Genachowski’s Record:

Halloween Scare Stories: Controlling the “Spectrum Shortage” Data Tsunami With Rate Hikes, Caps

Phillip Dampier October 25, 2012 Astroturf, AT&T, Broadband "Shortage", Competition, Consumer News, Data Caps, Editorial & Site News, Public Policy & Gov't, Sprint, T-Mobile, Verizon, Video, Wireless Broadband Comments Off on Halloween Scare Stories: Controlling the “Spectrum Shortage” Data Tsunami With Rate Hikes, Caps

Phillip “Halloween isn’t until next week” Dampier

Despite endless panic about spectrum shortages and data tsunamis, even more evidence arrived this week illustrating the wireless industry and their dollar-a-holler friends have pushed the panic button prematurely.

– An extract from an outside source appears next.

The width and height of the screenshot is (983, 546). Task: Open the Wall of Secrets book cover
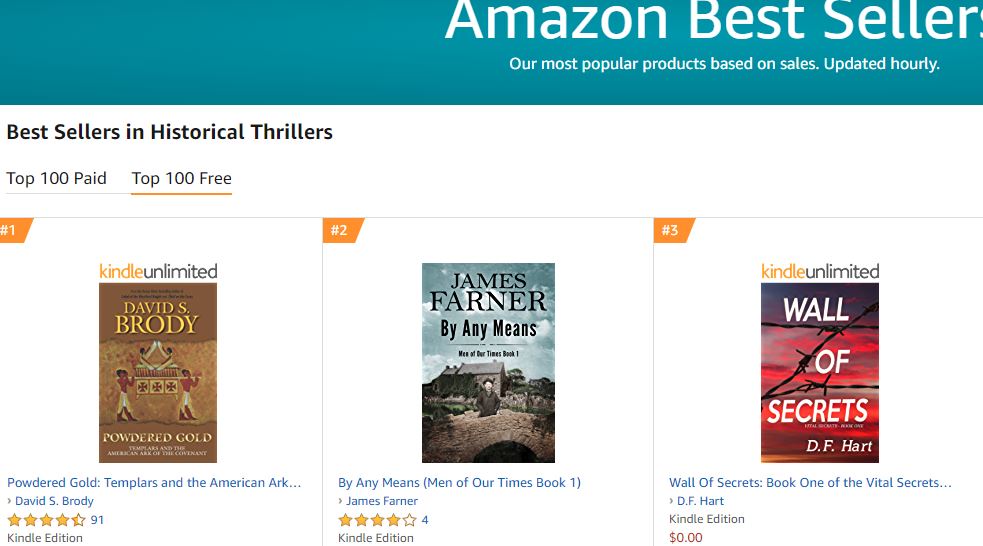coord(819,372)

The usual suspects are at work here:

  • The CTIA – The Wireless Association is the chief lobbying group of the wireless industry, primarily representing the voices of Verizon, AT&T, Sprint, and T-Mobile. They publish regular “weather reports” predicting calamity and gnashing of teeth if Washington does not immediately cave to demands to open up new spectrum, despite the fact carriers still have not utilized all of their existing inventory;
  • Cisco – Their bread is buttered when they convince everyone that constant equipment and technology upgrades (coincidentally sold by them) are necessary. Is your enterprise ready to confront the data tsunami? Call our sales office;
  • The dollar-a-holler gang – D.C. based lobbying firms and their astroturf friends sing the tune AT&T and Verizon pay to hear. No cell company wants to stand alone in a public policy debate important to their bottom line, so they hire cheerleaders that masquerade as “research firms,” “independent academia,” “think tanks,” or “institutes.” Sometimes they even enlist non-profit and minority groups to perpetuate the myth that doing exactly what companies want will help advance the cause of the disenfranchised (who probably cannot afford the bills these companies mail to their customers).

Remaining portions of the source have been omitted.